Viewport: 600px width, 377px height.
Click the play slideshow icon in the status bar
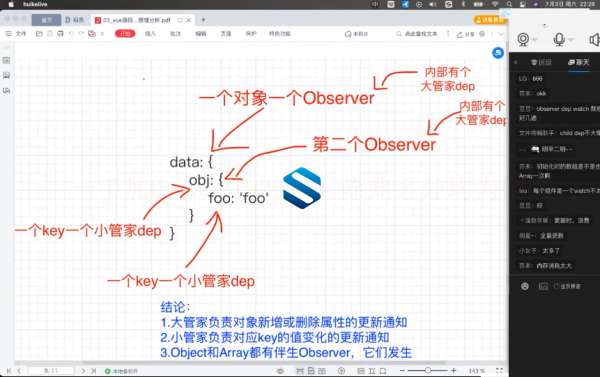(x=341, y=370)
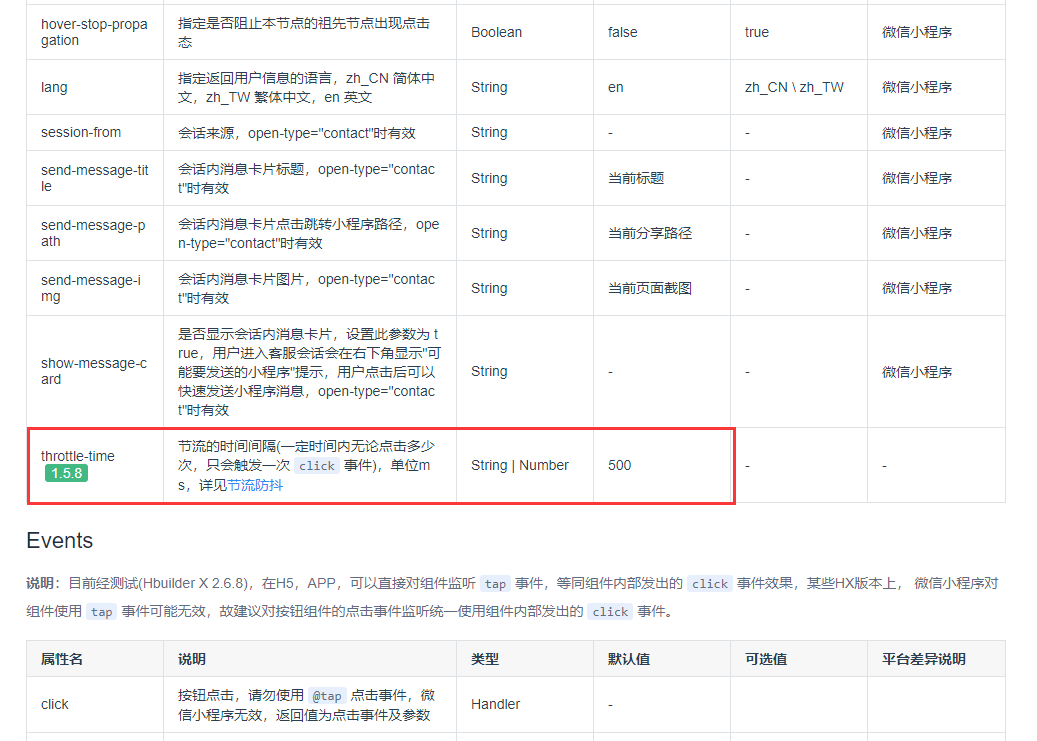The image size is (1037, 741).
Task: Click the false default value cell
Action: 621,31
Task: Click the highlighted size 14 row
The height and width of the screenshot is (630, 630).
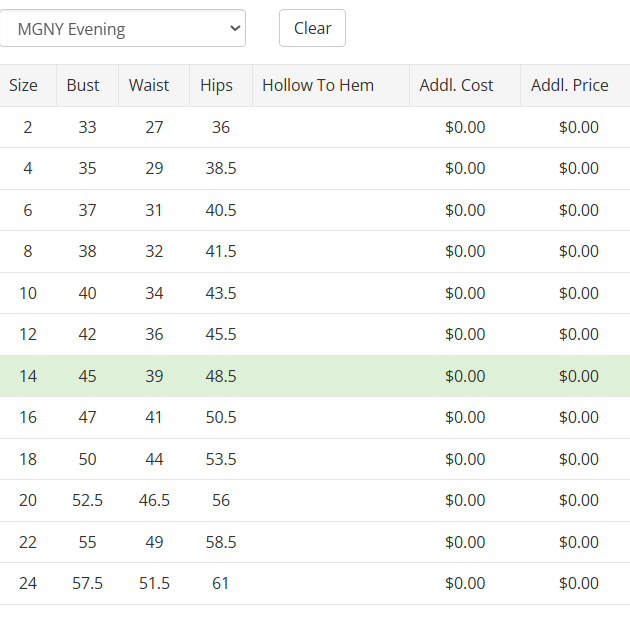Action: point(28,377)
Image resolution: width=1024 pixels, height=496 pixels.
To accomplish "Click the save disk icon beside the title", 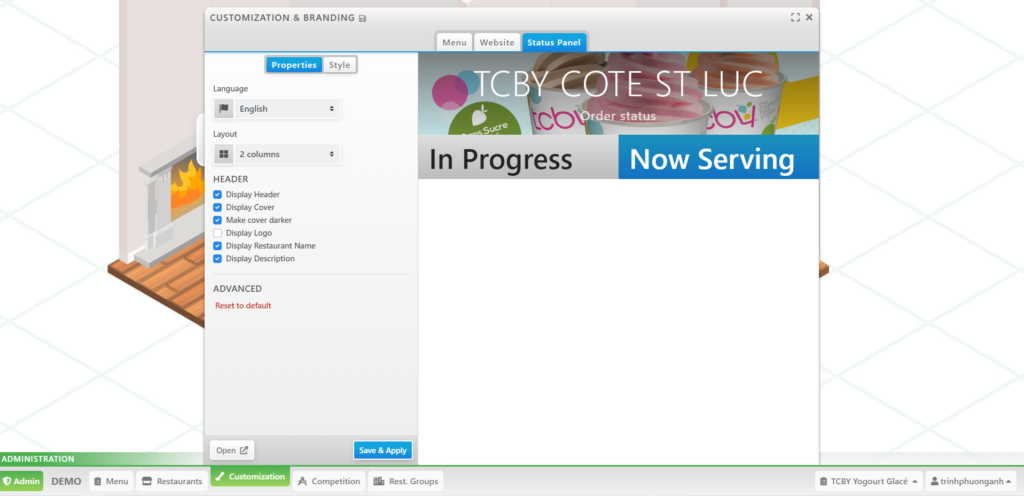I will click(x=362, y=18).
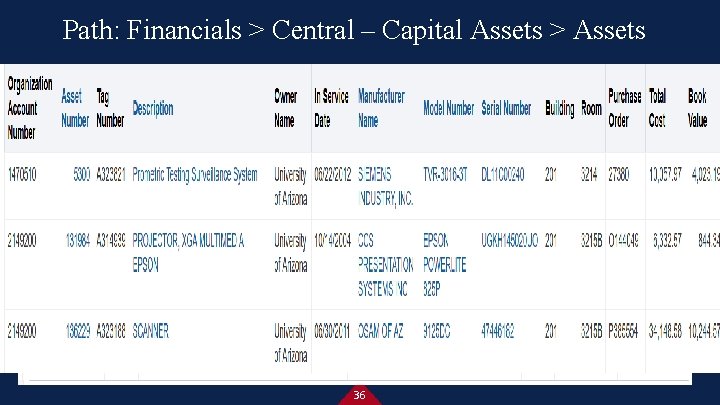Viewport: 720px width, 405px height.
Task: Open asset number 136229
Action: pos(78,331)
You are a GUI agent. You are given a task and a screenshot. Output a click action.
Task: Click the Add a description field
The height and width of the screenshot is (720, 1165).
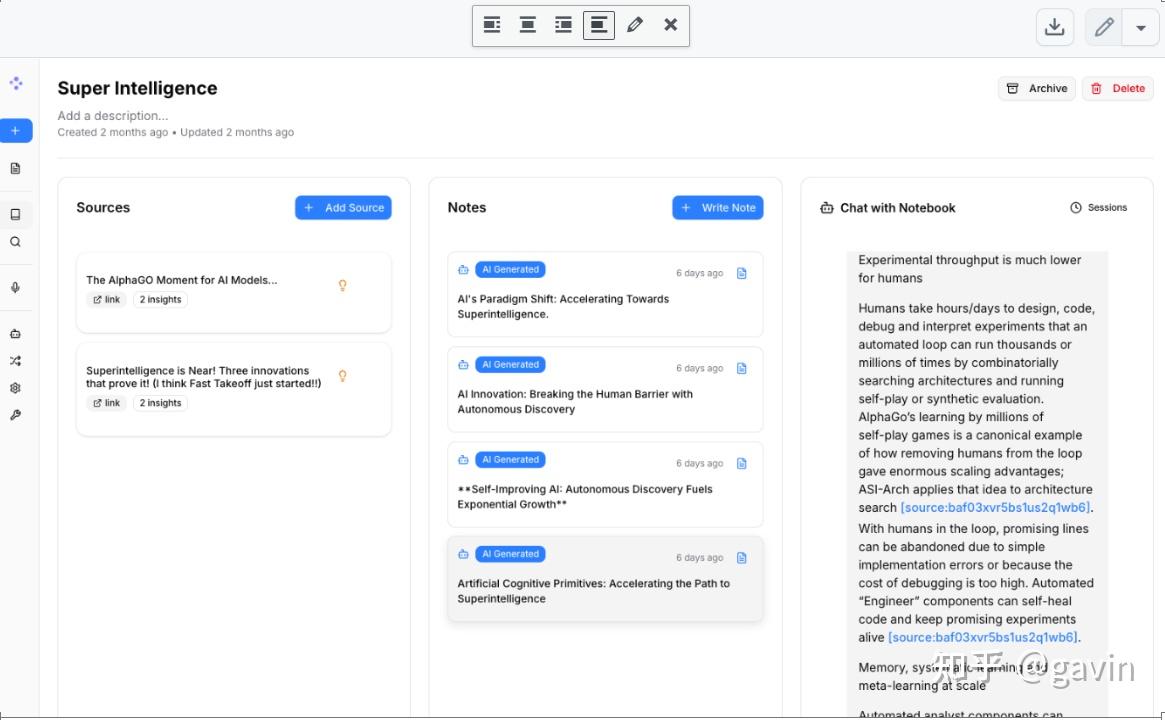[x=113, y=116]
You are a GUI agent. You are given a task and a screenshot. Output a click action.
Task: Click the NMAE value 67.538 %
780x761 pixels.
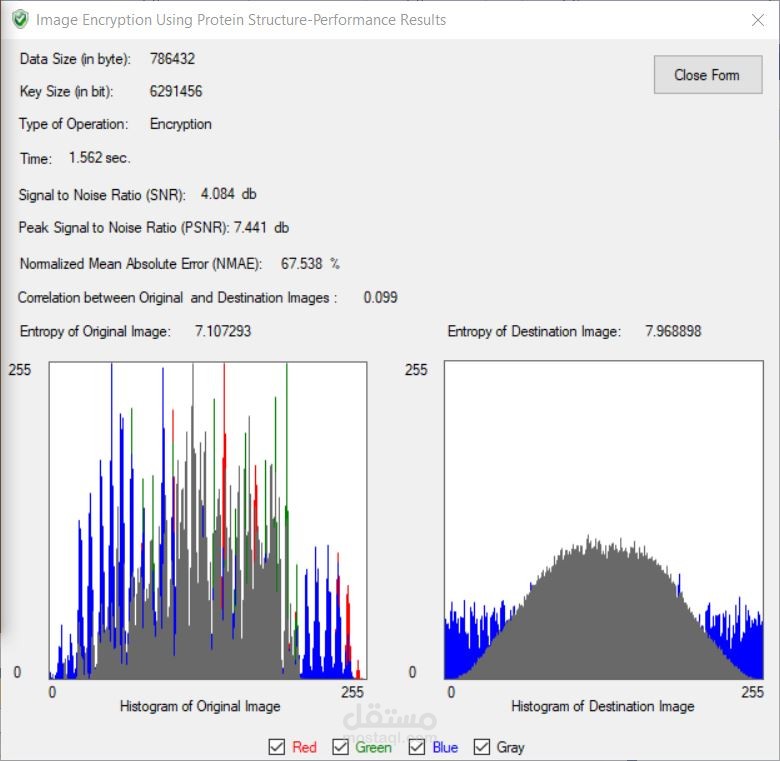tap(310, 263)
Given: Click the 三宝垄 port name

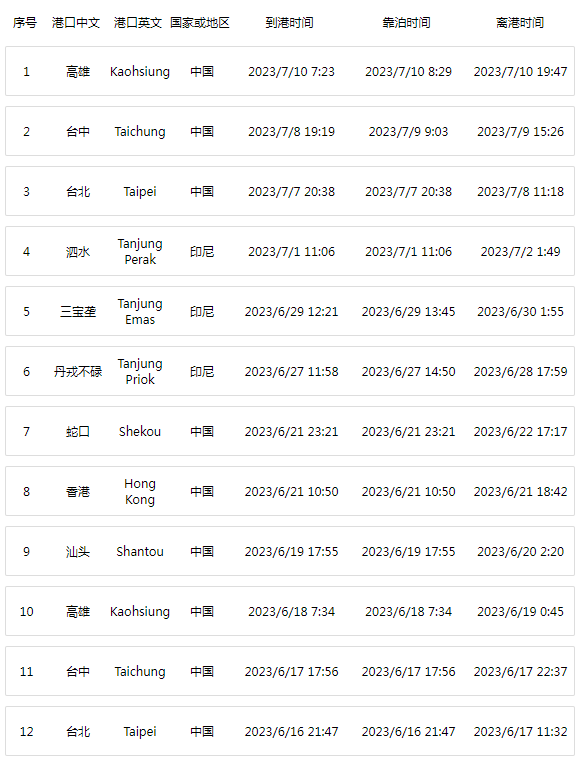Looking at the screenshot, I should point(78,312).
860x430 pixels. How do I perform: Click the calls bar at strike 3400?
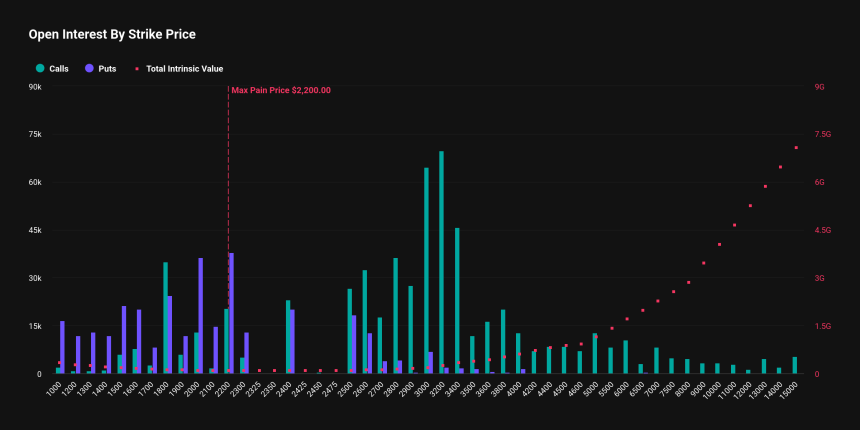click(457, 301)
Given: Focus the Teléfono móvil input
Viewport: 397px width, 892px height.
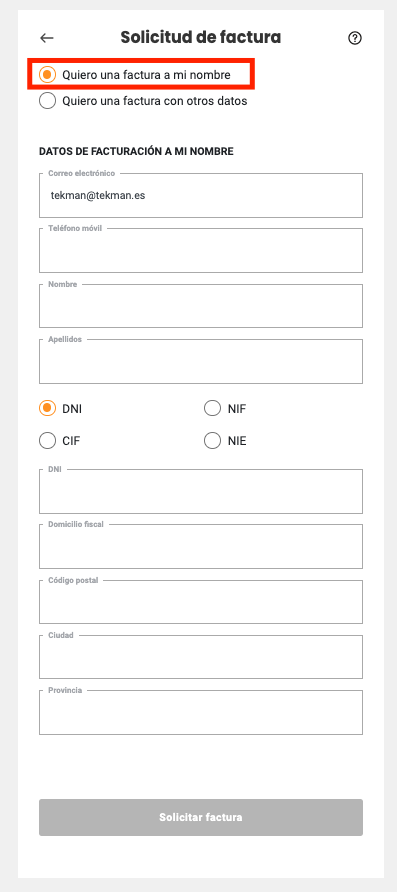Looking at the screenshot, I should pos(201,250).
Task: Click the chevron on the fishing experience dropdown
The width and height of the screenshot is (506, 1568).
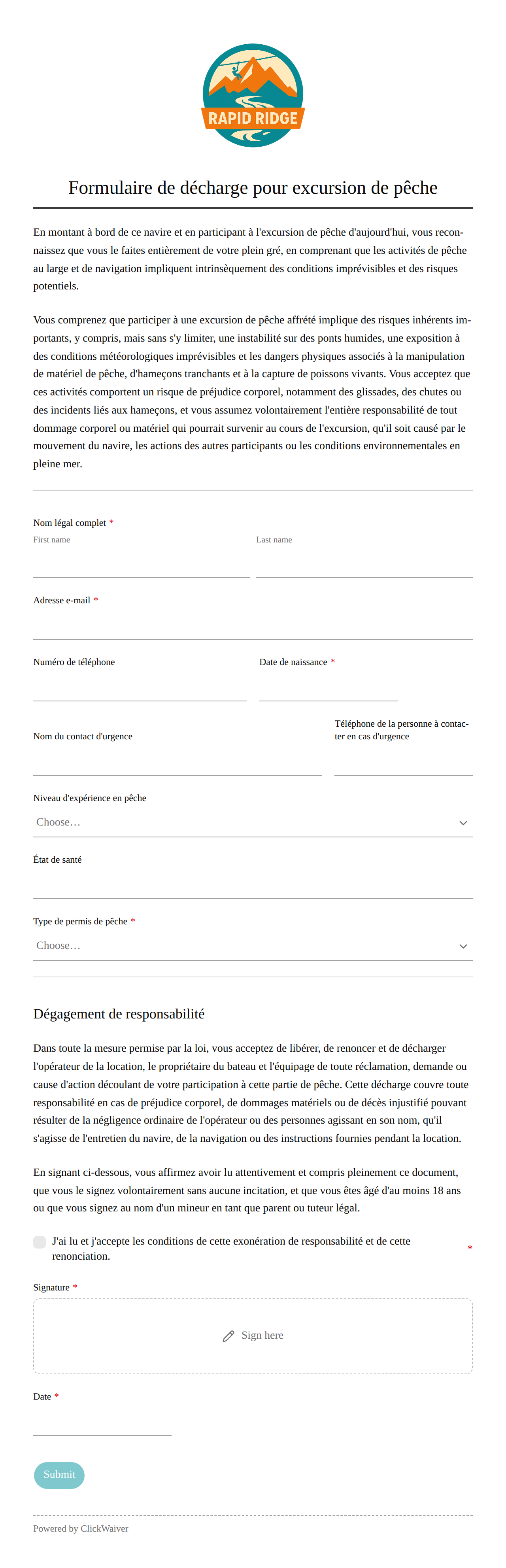Action: (x=463, y=822)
----
Short problem
Starting with the first line of the listing and going on through the line with "Action: point(28,377)", write the lines out again with "status bar" swapped for "toolbar" and nothing else altered. Leave the pictures out.

Response to this exercise
Viewport: 600px width, 377px height.
Click the play slideshow icon in the toolbar
(x=341, y=370)
The image size is (1037, 741).
Task: Click the false default value cell
Action: 621,31
Task: Click the highlighted size 14 row
The height and width of the screenshot is (630, 630).
Action: point(28,377)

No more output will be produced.